The Slatest

Trump and Sessions Support Local Cops, Except When Local Cops Support Federal Intervention

Jeff Sessions is sworn in as attorney general in February.

Win McNamee/Getty Images

Late last week, Attorney General Jeff Sessions issued a memo that put dread into the hearts of career attorneys throughout the Justice Department’s Civil Rights Division. In it, Sessions called for a “review” of all 14 reform agreements—known as “consent decrees”—that the agency had struck with cities across the country during its Obama-era push for police reform. By way of justification, Sessions asserted that “local control and local accountability are necessary for effective local policing” and that “it is not the responsibility of the federal government to manage non-federal law enforcement agencies.”

It was a straightforward articulation of a dearly held conservative idea: that federal big-footing of local authority is anti-democratic and should be avoided whenever possible.
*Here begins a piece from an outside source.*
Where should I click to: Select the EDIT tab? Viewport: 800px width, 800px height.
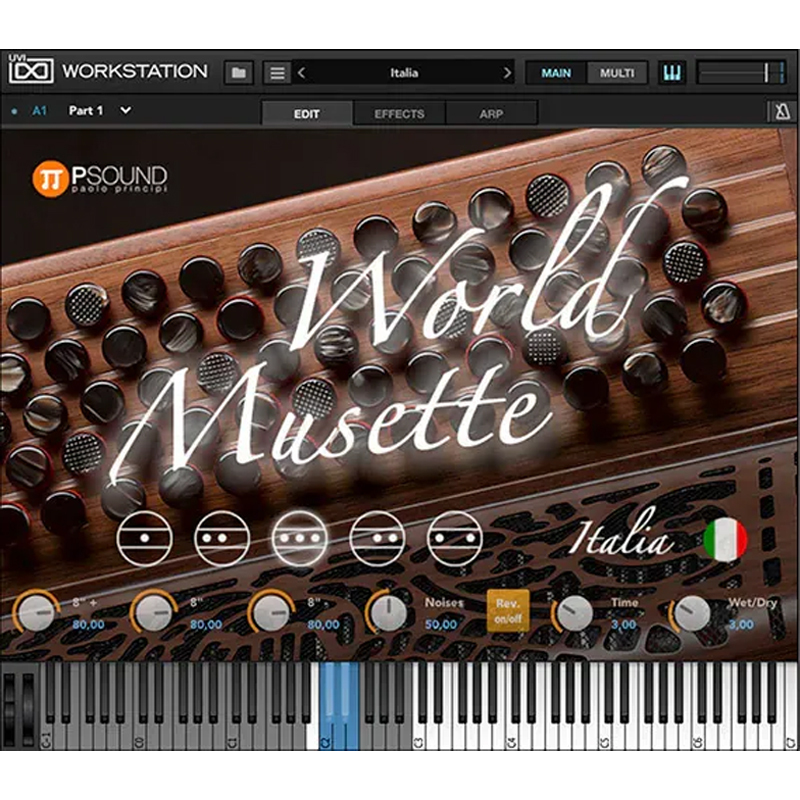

Police departments deserve the deference of the federal government, the memo suggested, and they shouldn’t be strong-armed into changing how they do business. Instead of forcing law enforcement agencies to abide by the dictates of federal bureaucrats and judges, the DOJ should “help promote officer safety, officer morale, and public respect for their work.”

On Monday, the Sessions memo showed up as part of a brief submitted to U.S. District Court Judge James Bredar in the ongoing legal case over police reform in Baltimore. The brief—which was signed, no doubt reluctantly, by some of the same Civil Rights Division lawyers who worked on the reform plan during the Obama administration—asked Bredar to postpone an upcoming hearing that was scheduled to take place just three days later. This was the second time Trump’s DOJ had made such a request to Bredar, and it was seen in the civil rights community as a transparent attempt by the administration to slow down and undermine the reform process.
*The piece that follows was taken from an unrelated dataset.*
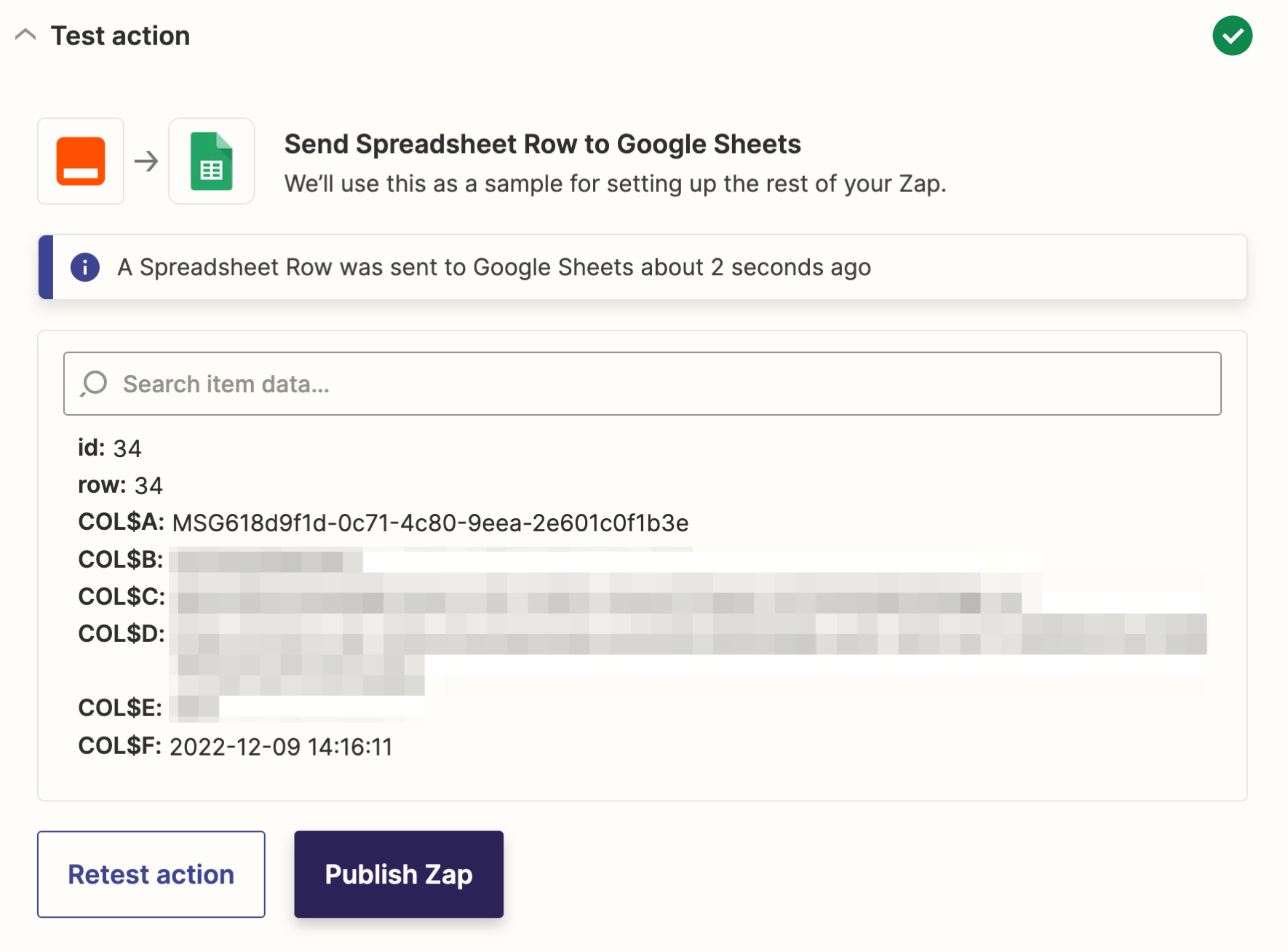This screenshot has width=1288, height=952.
Task: Click the COL$B label
Action: (x=121, y=559)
The hearing in question was, in many ways, a formality. The plan was for members of the Baltimore community to come to court and offer their thoughts on the proposed consent decree before Bredar took the step of setting it in stone. In its brief, the DOJ argued for delaying the hearing by 90 days, so the Trump administration could “assess whether and how the provisions of the proposed consent decree” comported with the various principles and plans it had put in place since Trump’s inauguration on Jan. 20. Chief among those principles, the brief suggested, was Sessions’ stated preference for keeping the federal government out of local affairs.

You might think, from reading the DOJ’s filing, that officials in Baltimore have been fighting the consent decree tooth and nail. After all, Sessions says he believes the feds should follow the locals’ lead. But the locals, in this case, have embraced the DOJ consent decree, which came about as a result of intense civil unrest following the death of Freddie Gray in police custody and a devastating report, produced by investigators in the DOJ’s Civil Rights Division, on unconstitutional policing in Baltimore. Before Trump took office, city leaders were working enthusiastically with the Obama administration to hammer out the plan for reform and publicly voicing their support for the process. On Jan. 12, a proposal was signed by DOJ attorneys as well as Baltimore’s mayor and police commissioner.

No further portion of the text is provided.